知ってますか?ラクダのこぶの意外な秘密
砂漠の動物、ラクダ。長いまつ毛とパッチリな目がチャーミングなラクダは子供から大人まで人気の動物です。
あの独特なとぼけた顔もかわいいのですが、ラクダといえばやっぱり一番の特徴はこぶですよね。
背中の大きなこぶは、他の動物にはないラクダ独特の身体のパーツですが、実はかなり優秀な機能があることはご存知でしょうか。
しかも食用にもなるんです!
あまり知られていないラクダのこぶについて紹介します。
ラクダのこぶは脂肪
ラクダのこぶはいったい何なのか。
一言でいうと脂肪です。
「ラクダのこぶには水がつまっている」なんて話もよく聞きますが、それは迷信です。
あの大きなこぶはほとんどが脂肪の固まりなのです。
その量、なんと40~50キログラム!成人女性ひとり分くらいの量です。
ラクダのこぶを触ったことがありますか?
硬そうに見えますが、実はとっても柔らかいのです。この脂肪が砂漠で生きぬくための大切な役割をしています。

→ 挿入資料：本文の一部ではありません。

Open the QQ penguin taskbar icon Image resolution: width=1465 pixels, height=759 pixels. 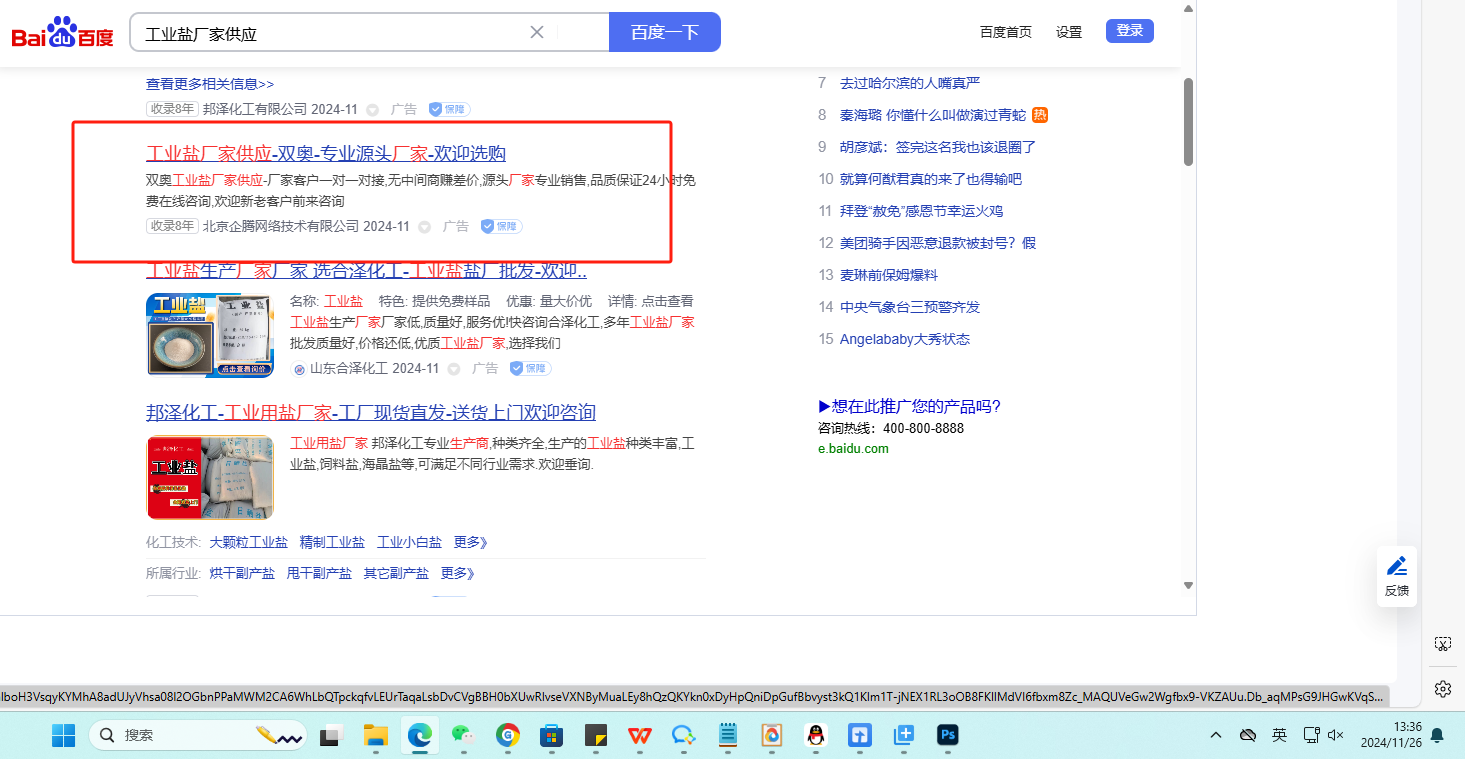(816, 736)
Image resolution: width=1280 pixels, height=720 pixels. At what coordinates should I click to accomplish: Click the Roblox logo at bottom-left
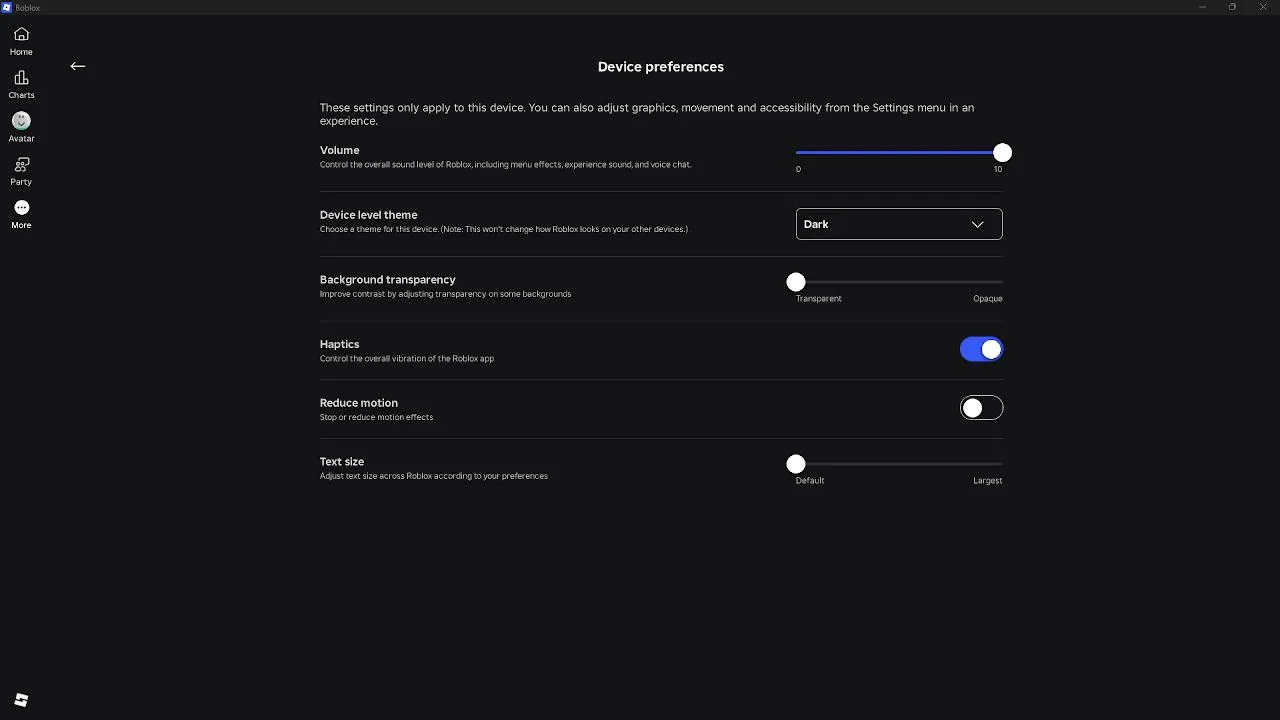click(x=21, y=700)
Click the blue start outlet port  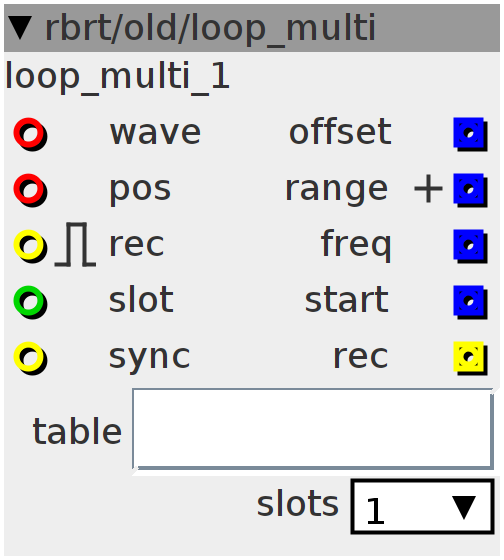pyautogui.click(x=470, y=302)
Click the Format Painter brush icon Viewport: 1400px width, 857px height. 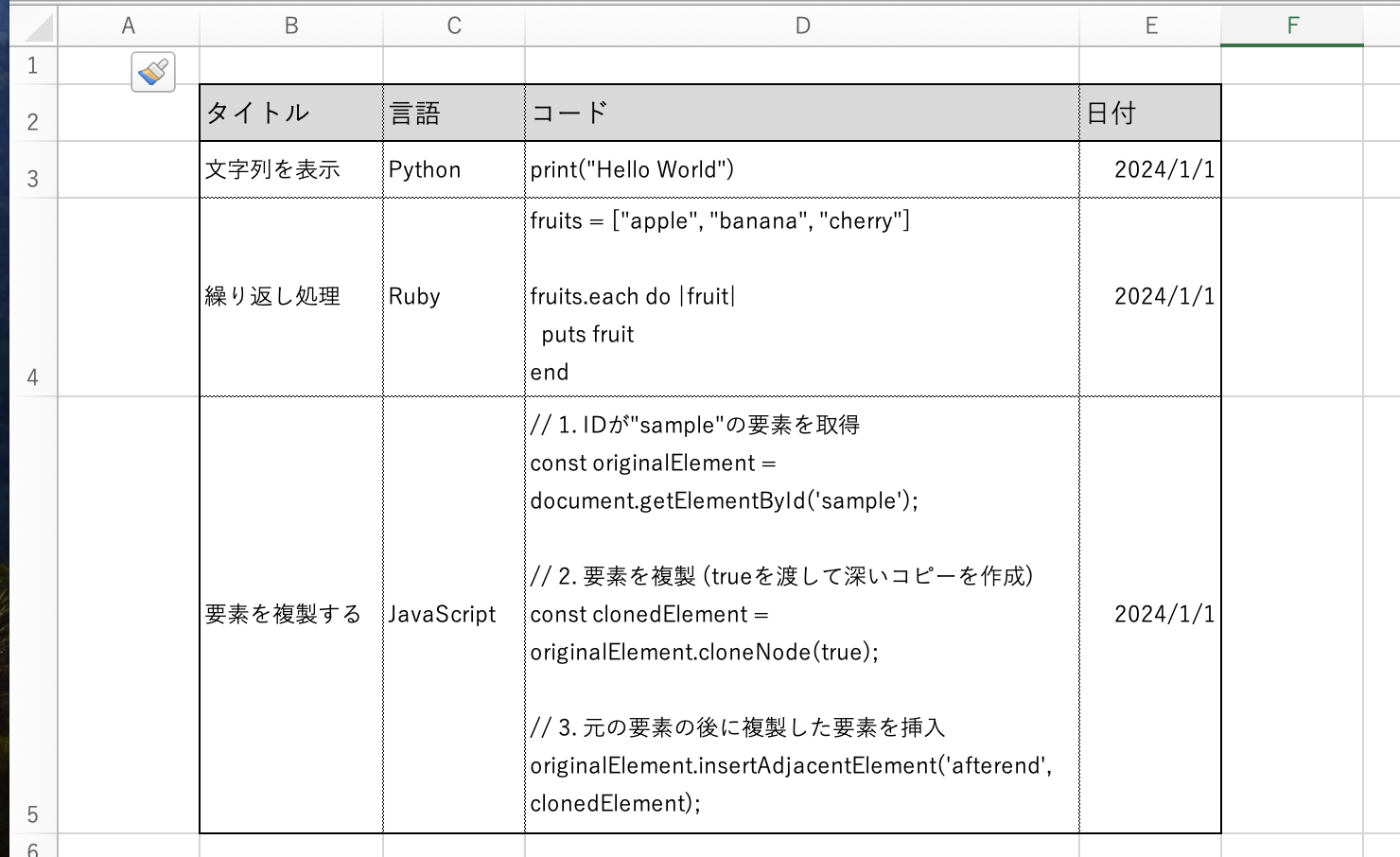(x=152, y=71)
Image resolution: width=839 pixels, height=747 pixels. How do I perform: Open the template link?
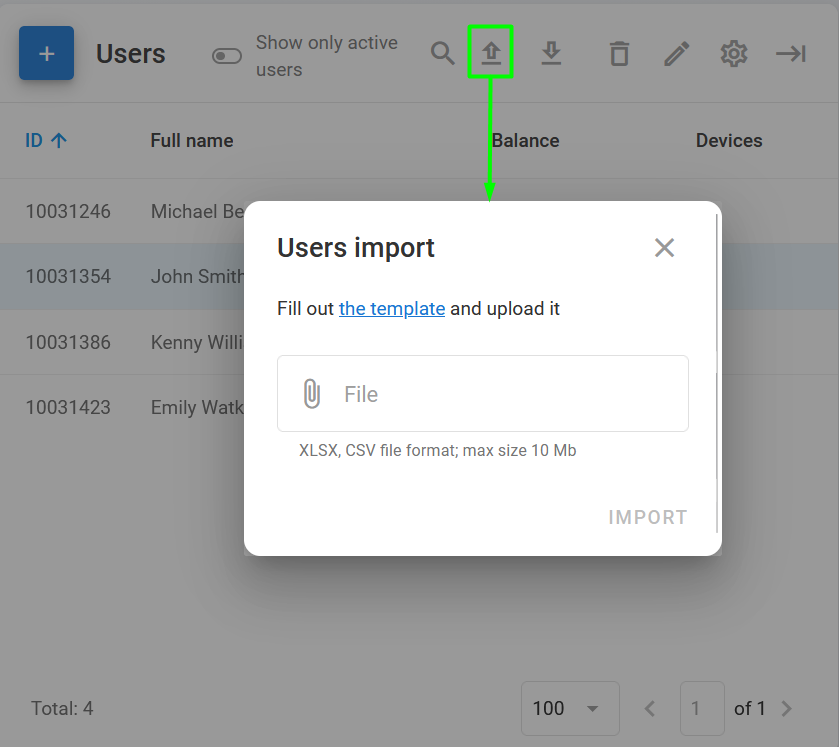pos(391,309)
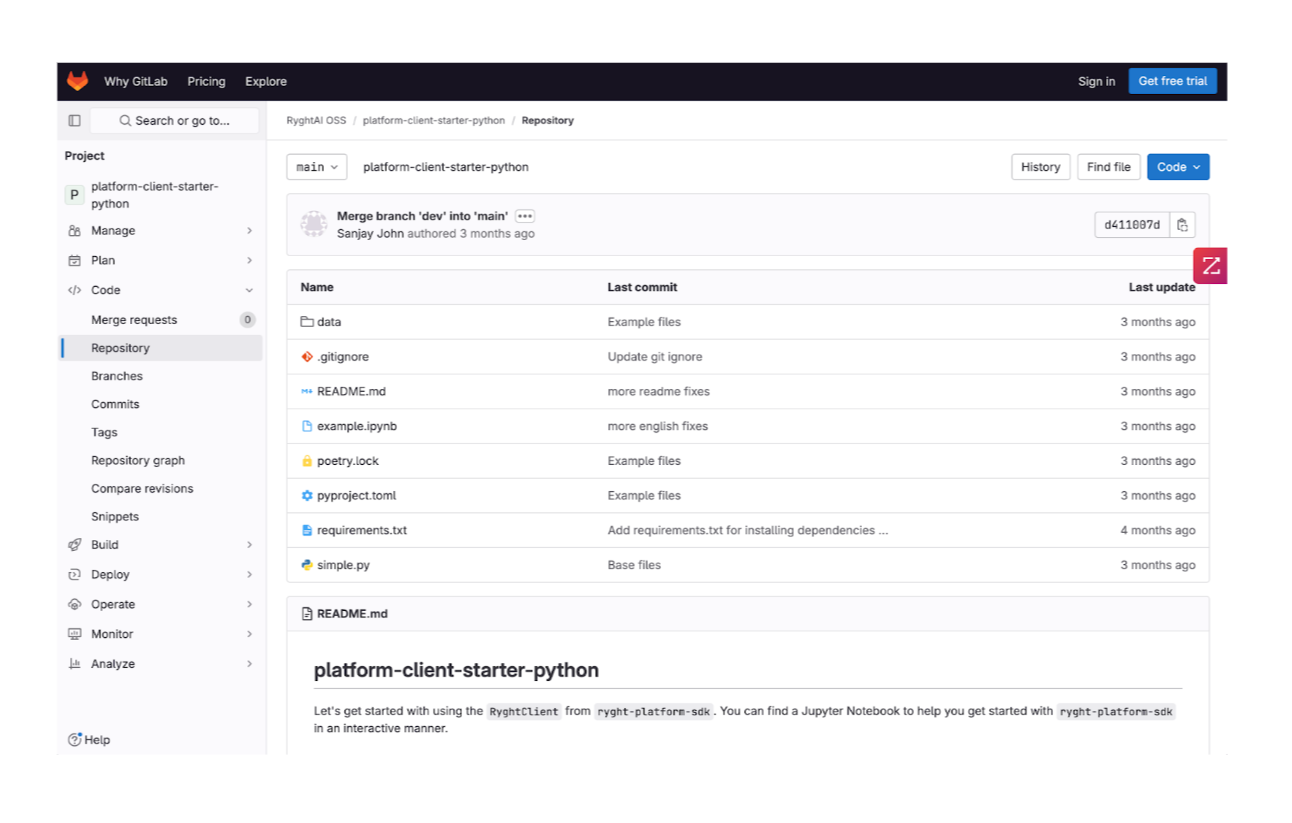Screen dimensions: 1292x823
Task: Click the Python icon beside simple.py
Action: tap(307, 564)
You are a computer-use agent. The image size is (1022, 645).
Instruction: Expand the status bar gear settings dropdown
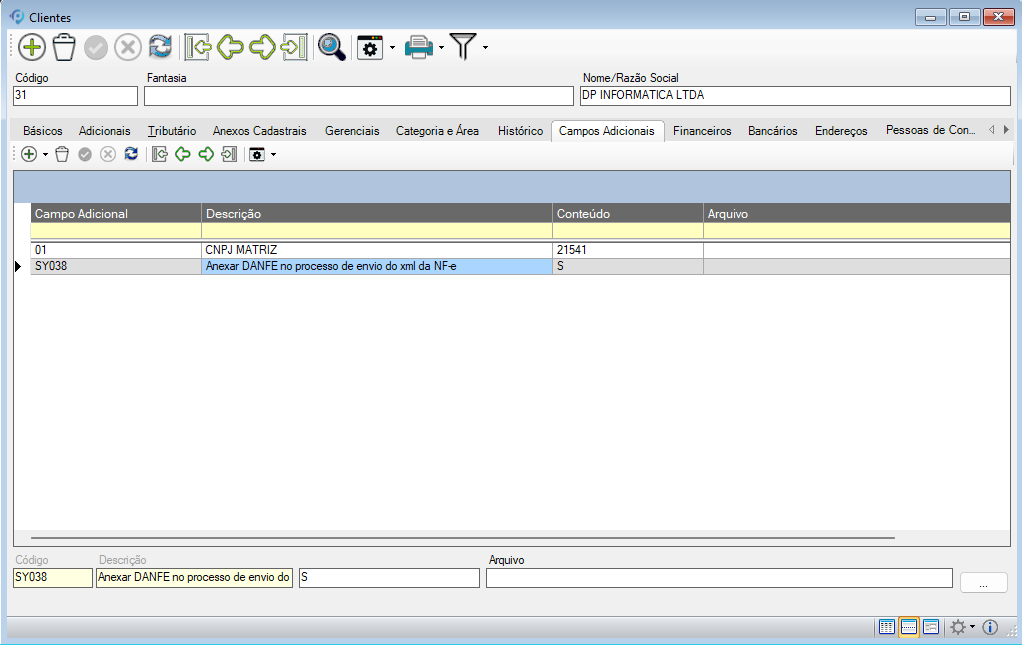pyautogui.click(x=972, y=627)
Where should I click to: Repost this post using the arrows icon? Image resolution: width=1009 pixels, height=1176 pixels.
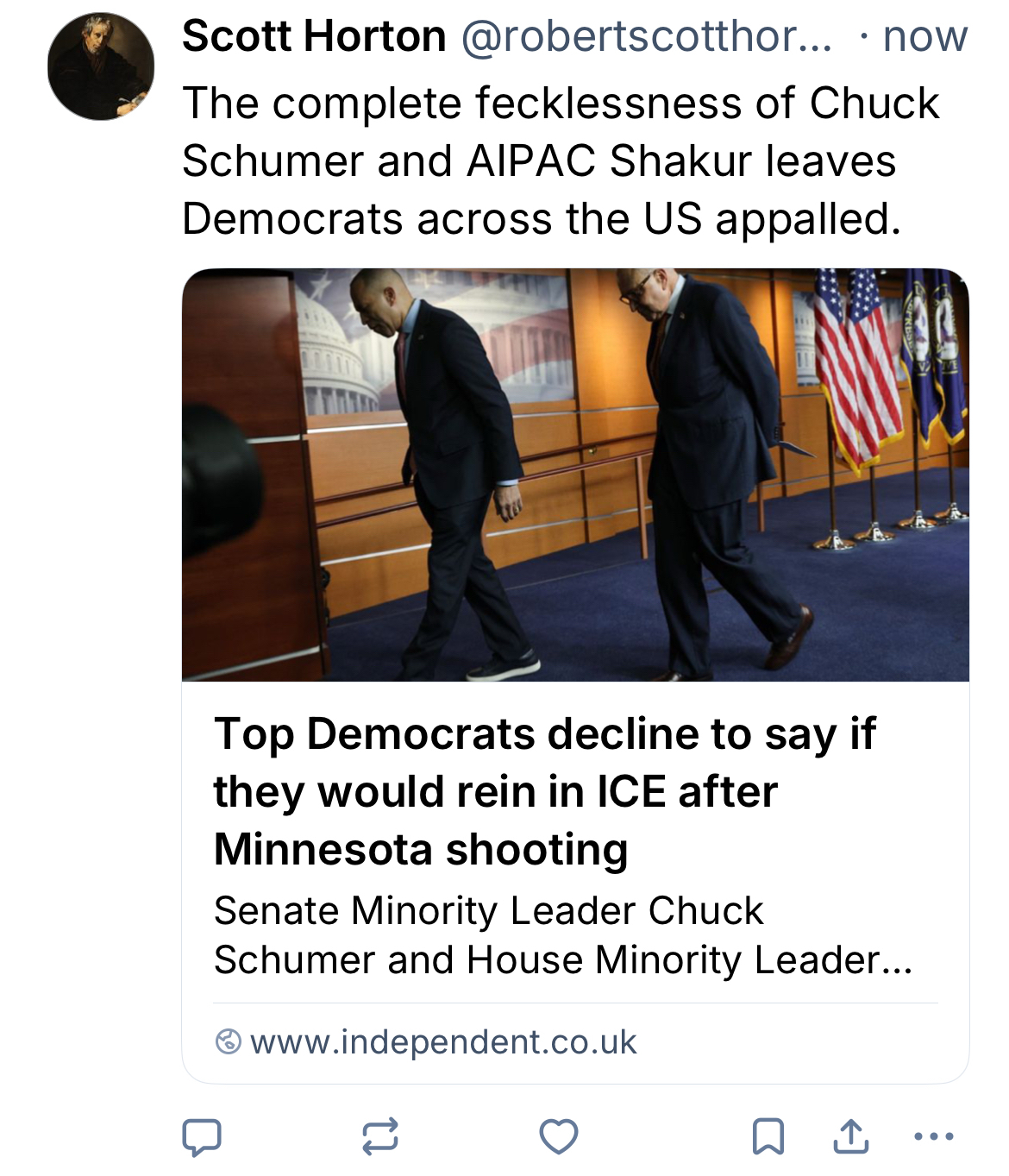pyautogui.click(x=379, y=1136)
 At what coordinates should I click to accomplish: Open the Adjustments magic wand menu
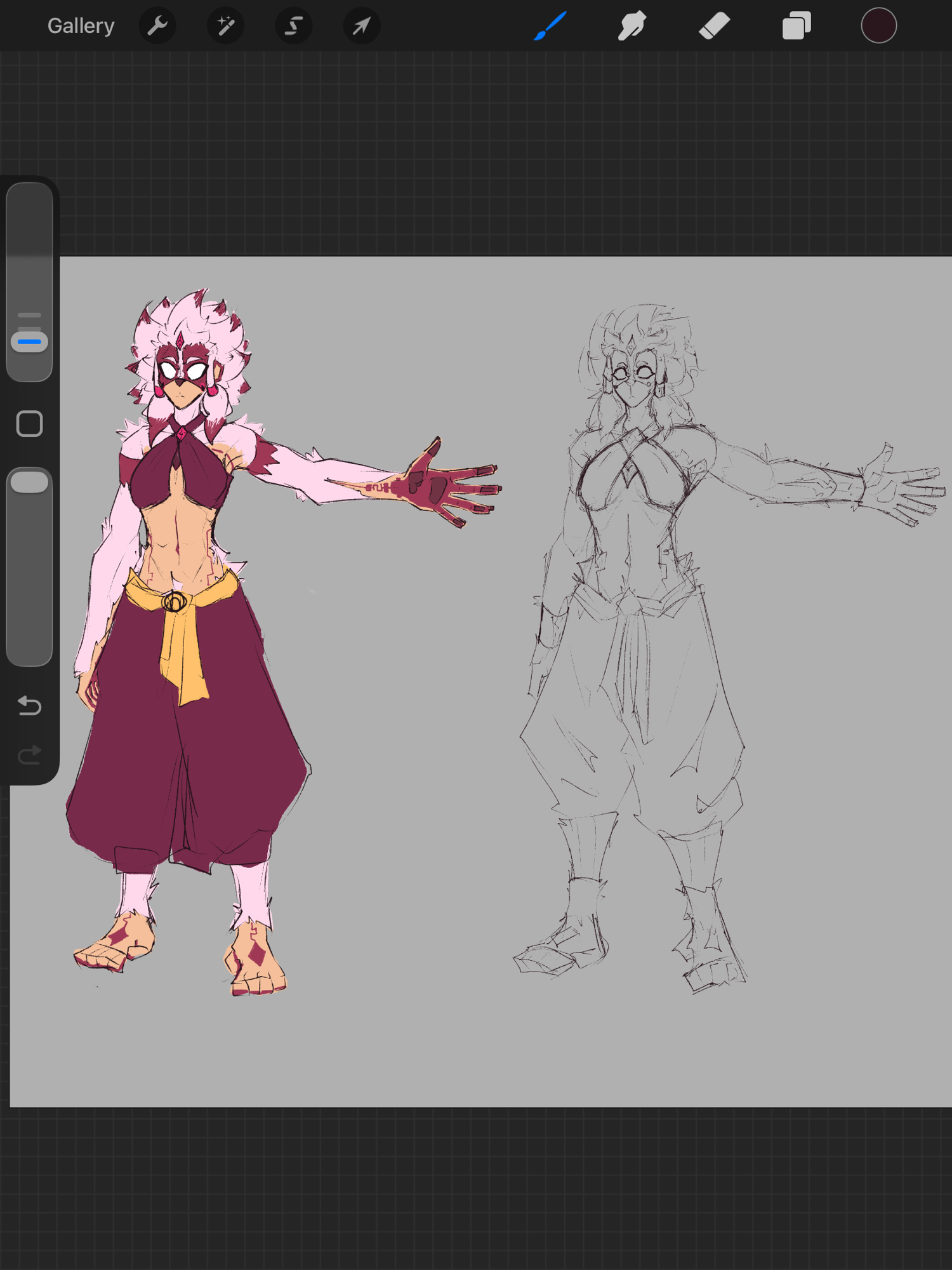pyautogui.click(x=225, y=26)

ラクダは、生きていくために必要な栄養を脂肪にかえて、こぶの中に蓄えています。
生まれたてのラクダにこぶはありません。
成長とともに脂肪を蓄え、こぶは少しずつ大きくなっていきます。
ラクダの生息地である砂漠は、動植物にとってとても厳しい環境です。
ラクダは草食動物ですが、植物が少ない砂漠では長い間食べ物を食べることができないこともあります。
そんな時は、背中のこぶの脂肪がエネルギーとして少しずつ使われて、こぶも小さくふにゃふにゃになっていくそうです。
また、脂肪には水素が含まれています。
脂肪が燃焼すると、エネルギーを作り出すと同時に、水も作り出せるのです。
ただ、それだけではラクダの大きな体を維持できないので、もちろん水分補給も必要です。
ラクダは1回の水分補給で、約80リットルの水を飲みます。
その水は血液中に吸収され蓄えられるのです。
ラクダが砂漠で長期間水を飲まなくても生きていけるのは、そんな秘訣があったのですね。
こぶは栄養を蓄えるだけではありません。
断熱材として機能し、ほとんど汗をかかないラクダの体温調節もしてくれます。
遮るものもない砂漠の直射日光は、とても厳しいものです。
こぶの脂肪は、皮下脂肪が背中に集中したような構造のため、直射日光が当たる背中からの熱が体に伝わるのを遮ってくれます。
ラクダのこぶは、厳しい環境に適応するための、すごい機能がたくさんあるのですね。
ラクダのこぶは美味しい……?
そんな優秀なラクダのこぶですが、なんと、食べることができるのです。
ラクダは、乾燥地帯で飼育される家畜のひとつです。
人や荷物を運ぶ運搬の役割が最もよく知られていますが、ラクダ乳やラクダ肉など食用としても飼育されます。
ラクダを食べるだなんて可哀そう……と感じますが、それは日本ではラクダが珍しい動物だから。
中東地域ではポピュラーなお肉です。
エジプトでは、食用肉の中でラクダ肉が一番安いそうですよ。
また、野生のラクダが繁殖しすぎたオーストラリアでは、駆除するためにステーキなどで食べられているそうです。
ラクダ肉は赤身でくせが少なく食べやすいお味だそうです。
一方、こぶは脂肪の固まりなので、調理してもとにかく脂っこく、お味はちょっと……日本人にはなかなか馴染みがない味のようです。
しかし、中国ではラクダのこぶは「駝峰」とよばれ、珍重される食材のひとつです。
中国三大美女のひとりの楊貴妃も好んで食べた、なんて話もあるそうです。
ラクダの肉やこぶのお味に興味がある方は、ぜひチャレンジしてみてください。日本のスーパーマーケットでは見かけませんが、通信販売で購入できるお店があるようです。
ラクダに会いにいこう!
ラクダのこぶに関してご紹介してきましたが、ちゃんとラクダのこぶを見たことはありますか?
ラクダと触れ合いたくなったら、実際に会いに行ってみるもの楽しいですね。
日本でもっともラクダが有名な地域といえば、鳥取砂丘ではないでしょうか。
ちなみに、ラクダは同じ側の前足と後ろ足を同時に動かすため、揺れやすく乗り物酔いしやすいそうなので、苦手な方はご注意を。
ラクダの背中に乗って、実際にこぶに触れると、よりラクダのことが好きになるかもしれませんね。